# [What you need to do]
Reproduce word for word every line from the one containing "Screen dimensions: 1105x552" through the end of the listing below; omit the pictures.

▬▬▬▬▬▬▬▬▬▬

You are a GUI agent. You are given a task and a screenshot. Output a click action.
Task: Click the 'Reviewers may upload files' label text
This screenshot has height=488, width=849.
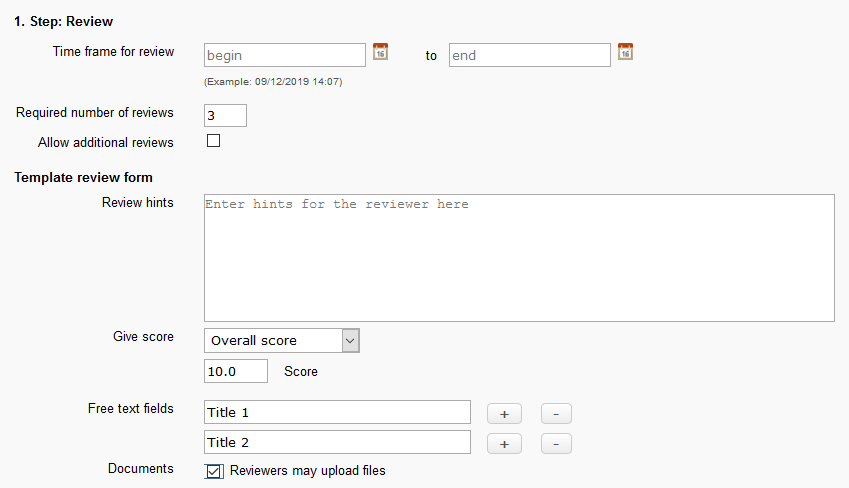click(x=307, y=470)
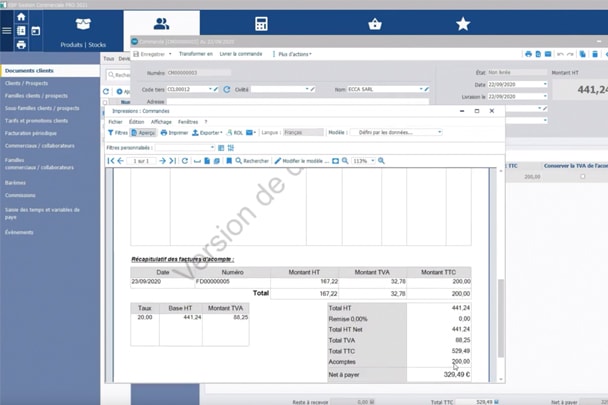
Task: Click the preview vertical scrollbar
Action: (x=502, y=300)
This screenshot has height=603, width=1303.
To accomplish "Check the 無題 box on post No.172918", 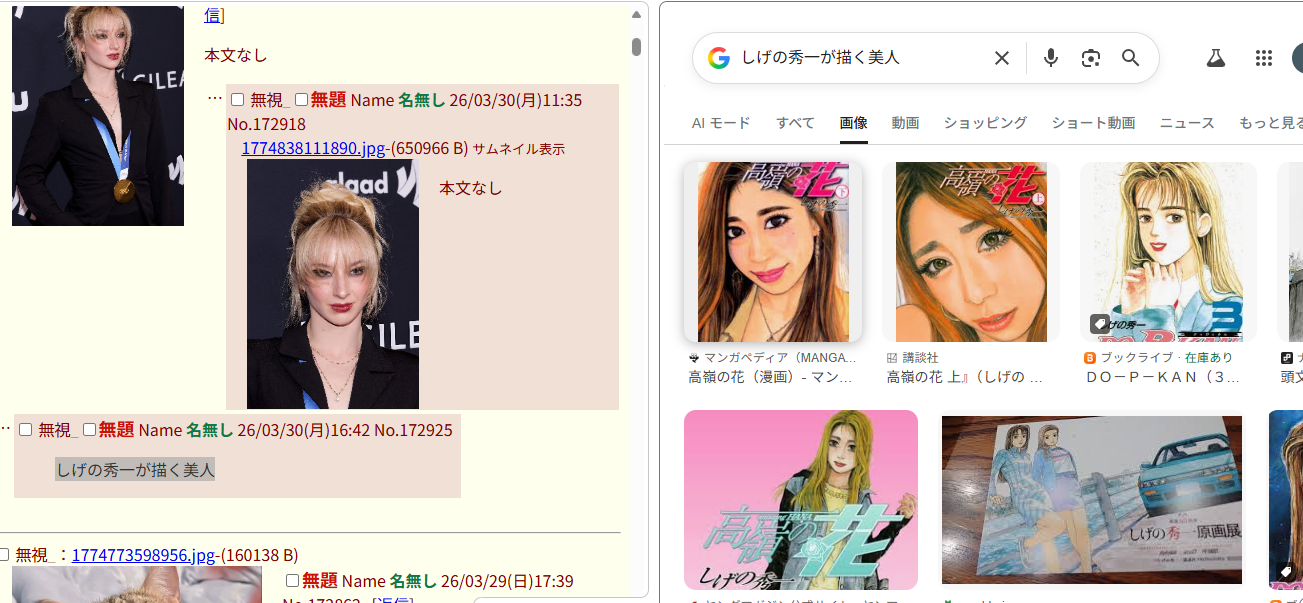I will [x=301, y=100].
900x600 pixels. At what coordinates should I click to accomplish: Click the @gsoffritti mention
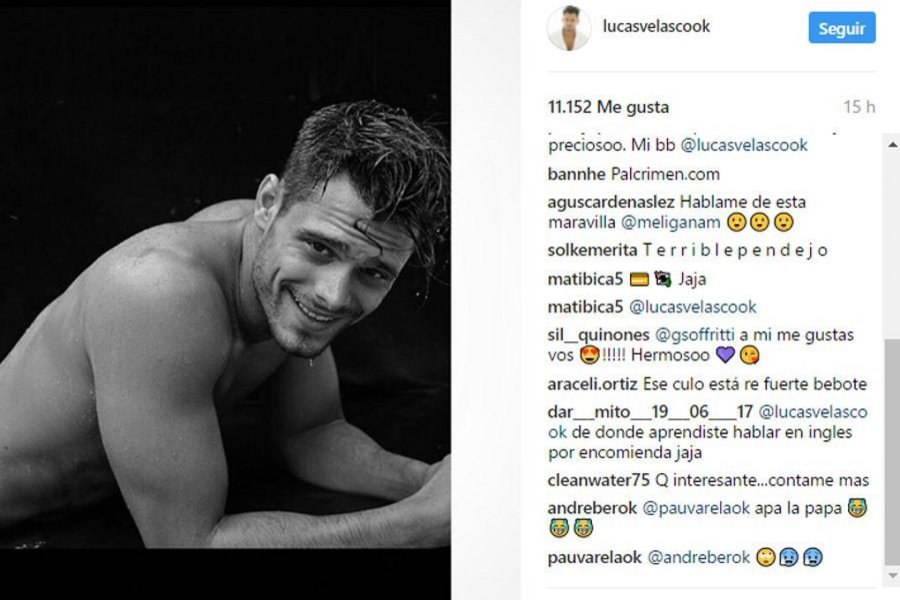click(x=695, y=335)
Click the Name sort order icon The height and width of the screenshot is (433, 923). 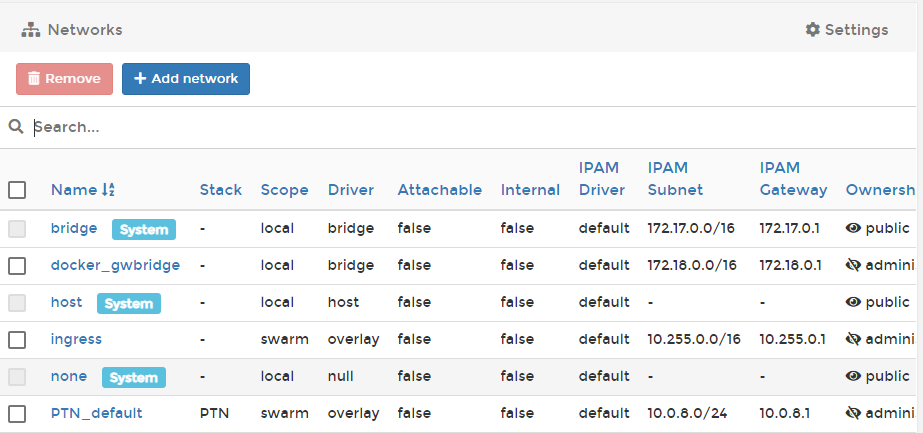[x=109, y=190]
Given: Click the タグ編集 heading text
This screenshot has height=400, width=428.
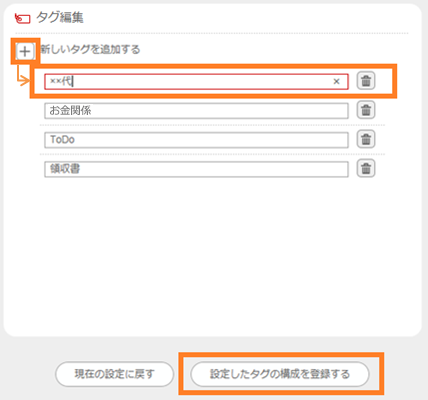Looking at the screenshot, I should [60, 17].
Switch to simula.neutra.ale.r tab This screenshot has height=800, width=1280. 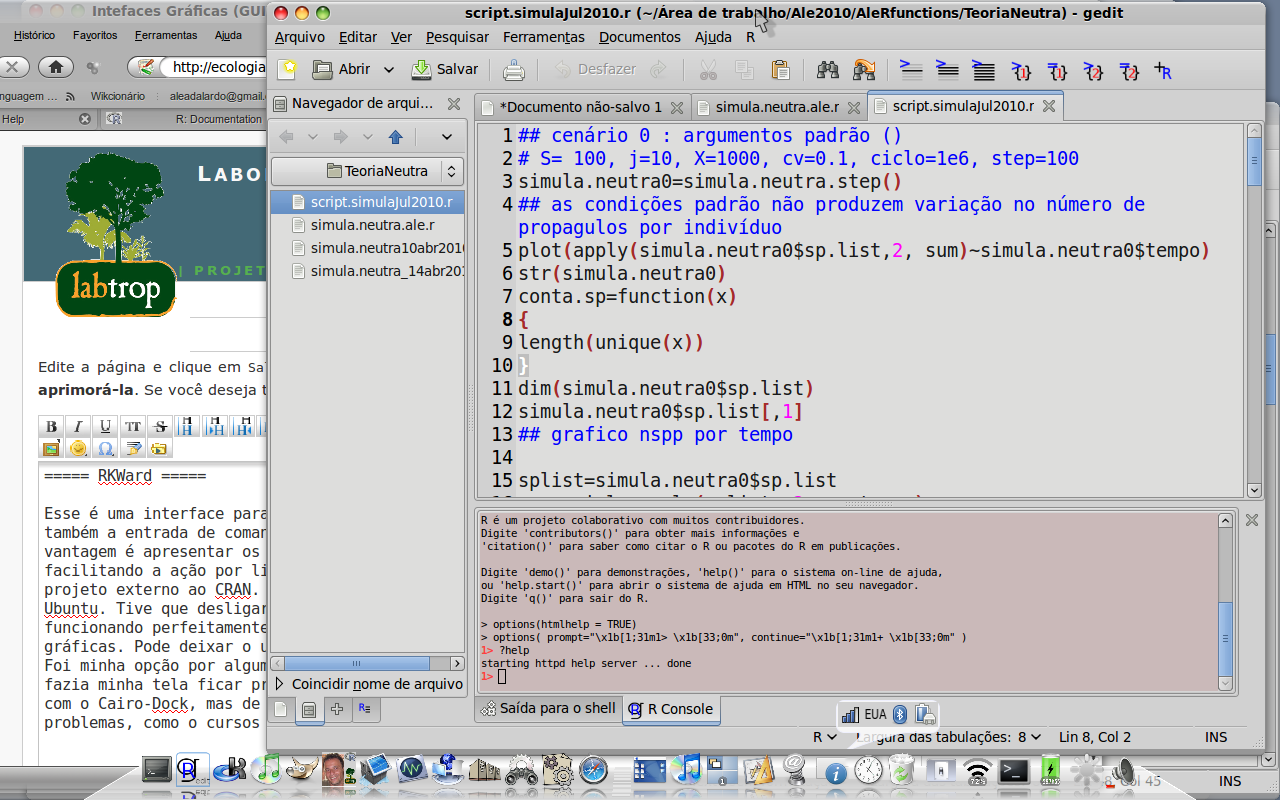(x=776, y=107)
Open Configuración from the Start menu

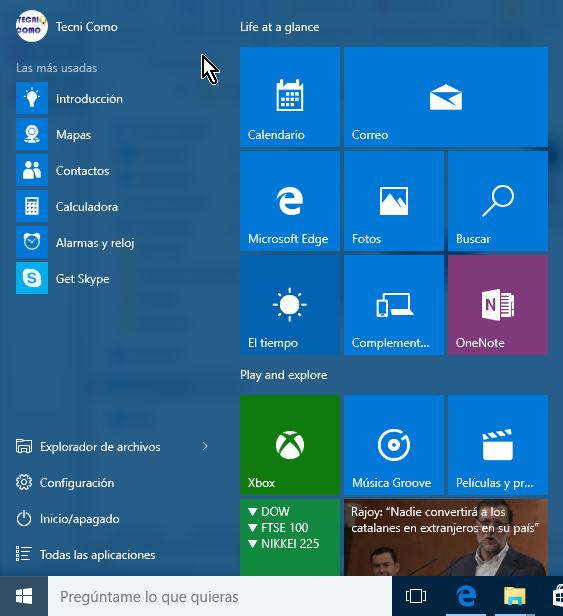click(x=65, y=482)
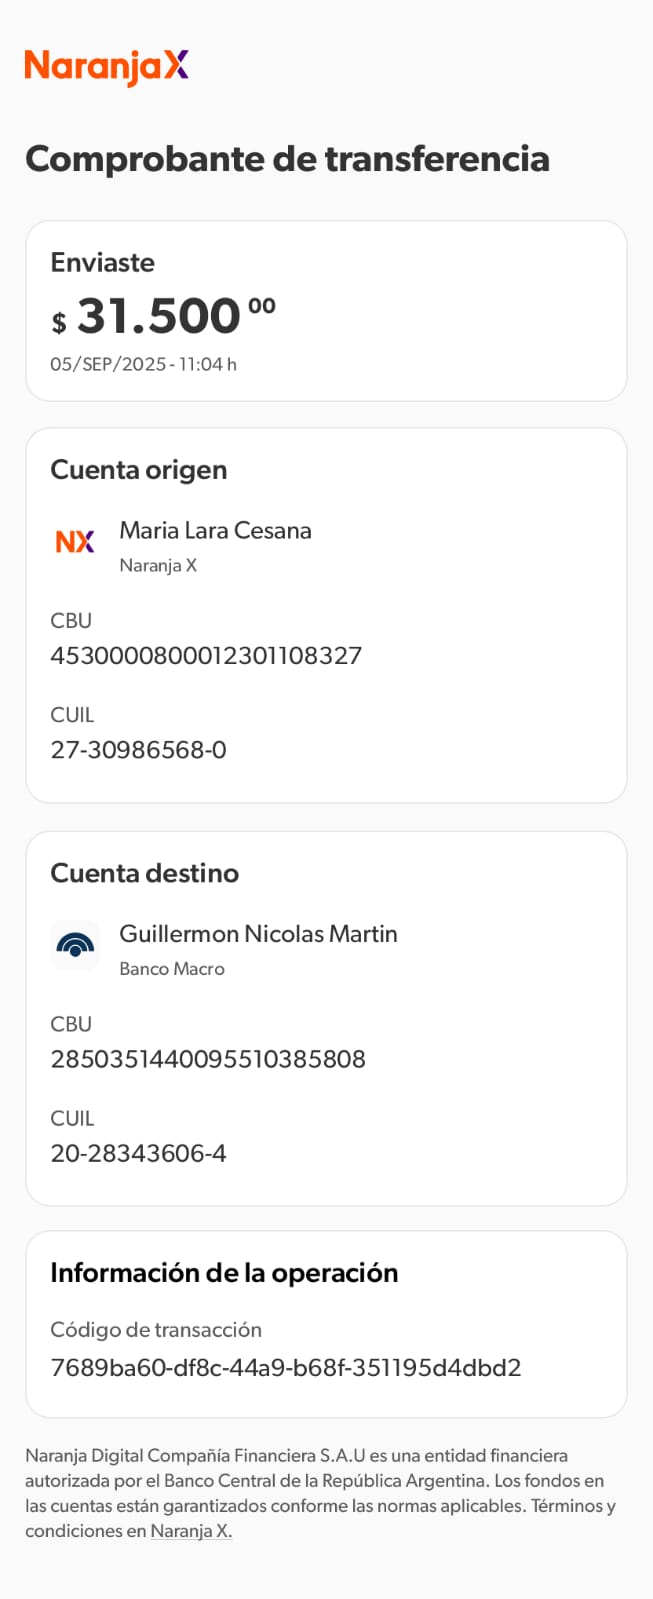This screenshot has width=653, height=1599.
Task: Select the origin CBU number
Action: pyautogui.click(x=206, y=656)
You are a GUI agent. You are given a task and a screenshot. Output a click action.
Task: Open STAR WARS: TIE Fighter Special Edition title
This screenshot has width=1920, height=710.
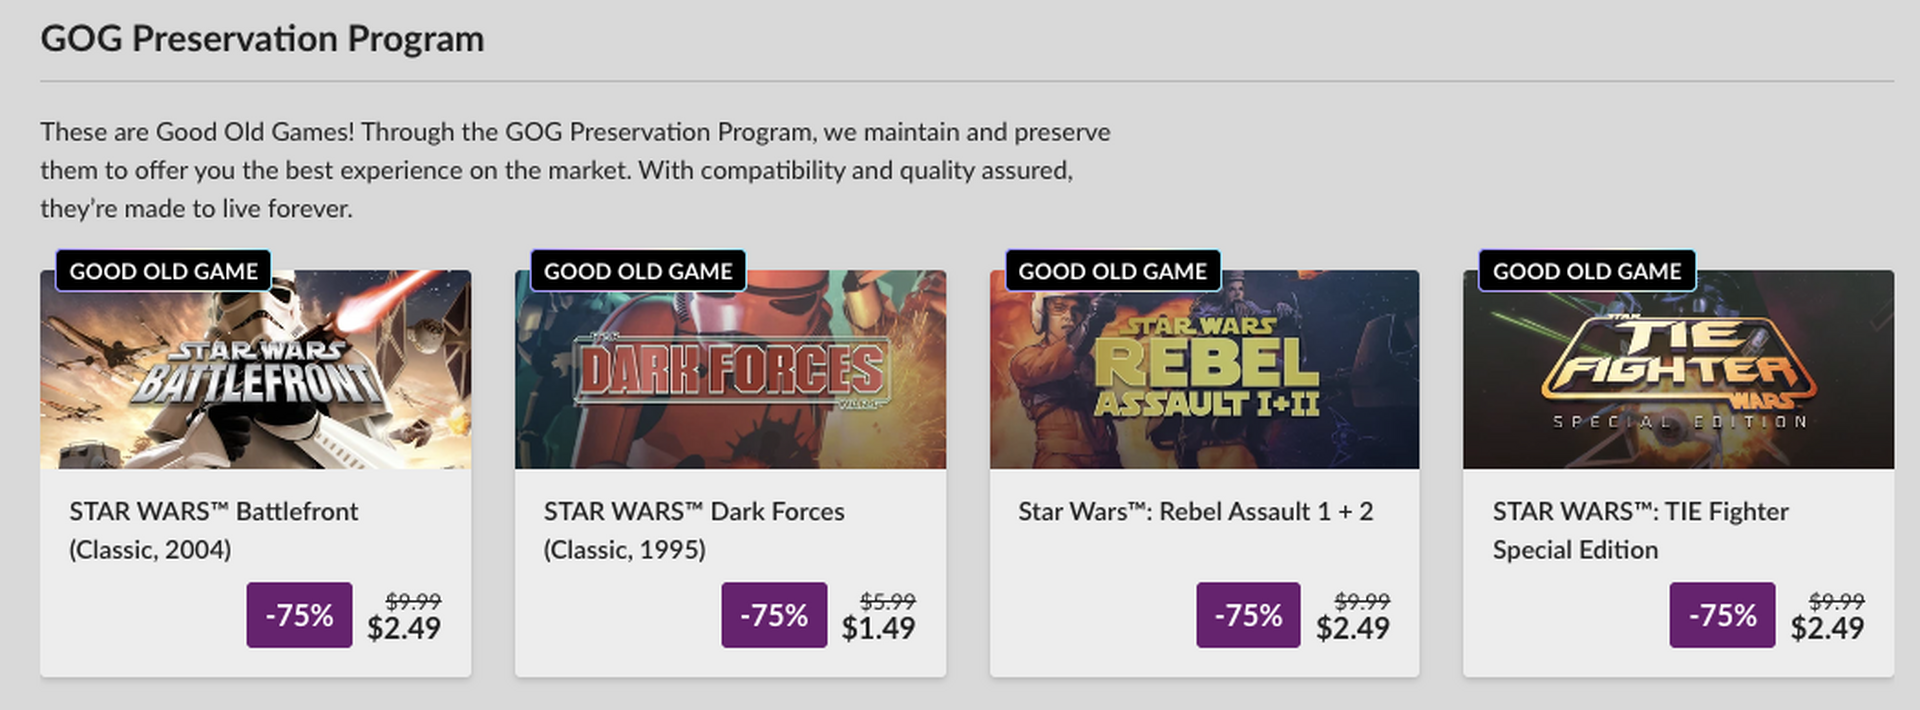click(1640, 530)
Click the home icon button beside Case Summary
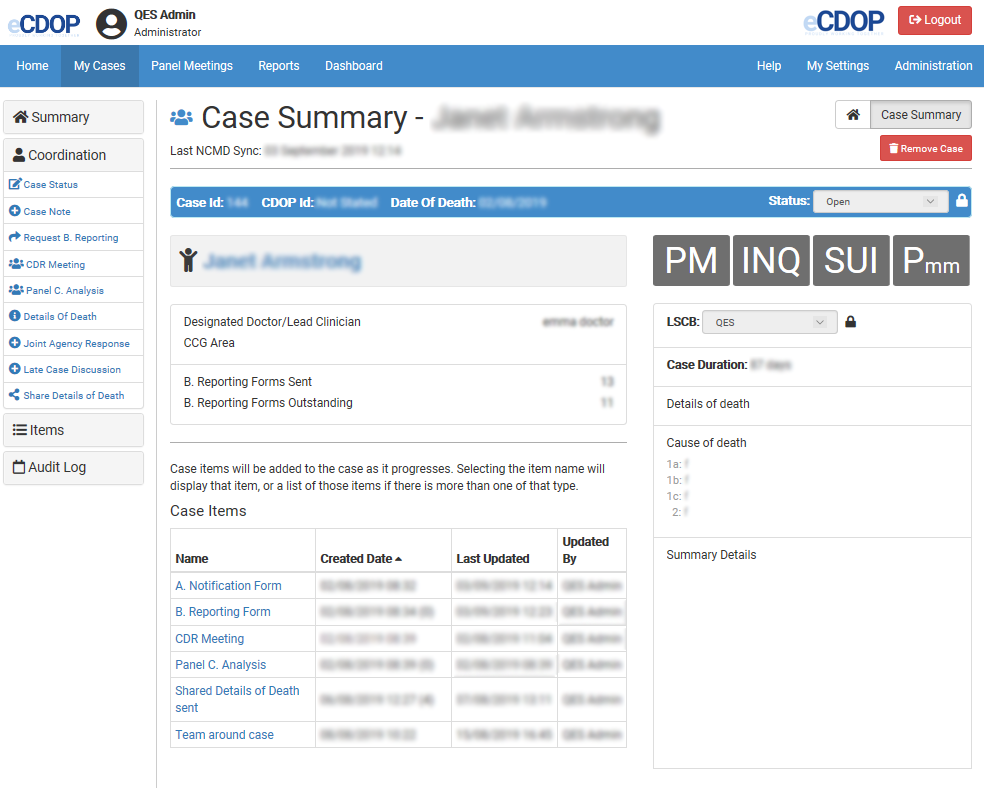The image size is (984, 788). [853, 115]
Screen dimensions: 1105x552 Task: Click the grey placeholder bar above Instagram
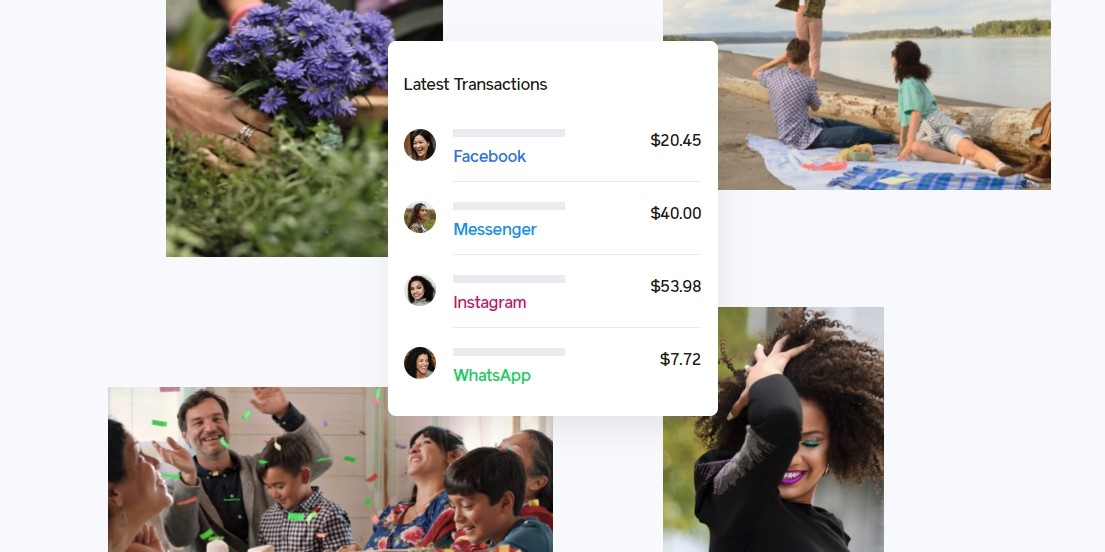[x=509, y=279]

▬▬▬▬▬▬▬▬▬▬

# [Response to this task]
Screen dimensions: 1105x552 Task: Click the grey placeholder bar above Instagram
[x=509, y=279]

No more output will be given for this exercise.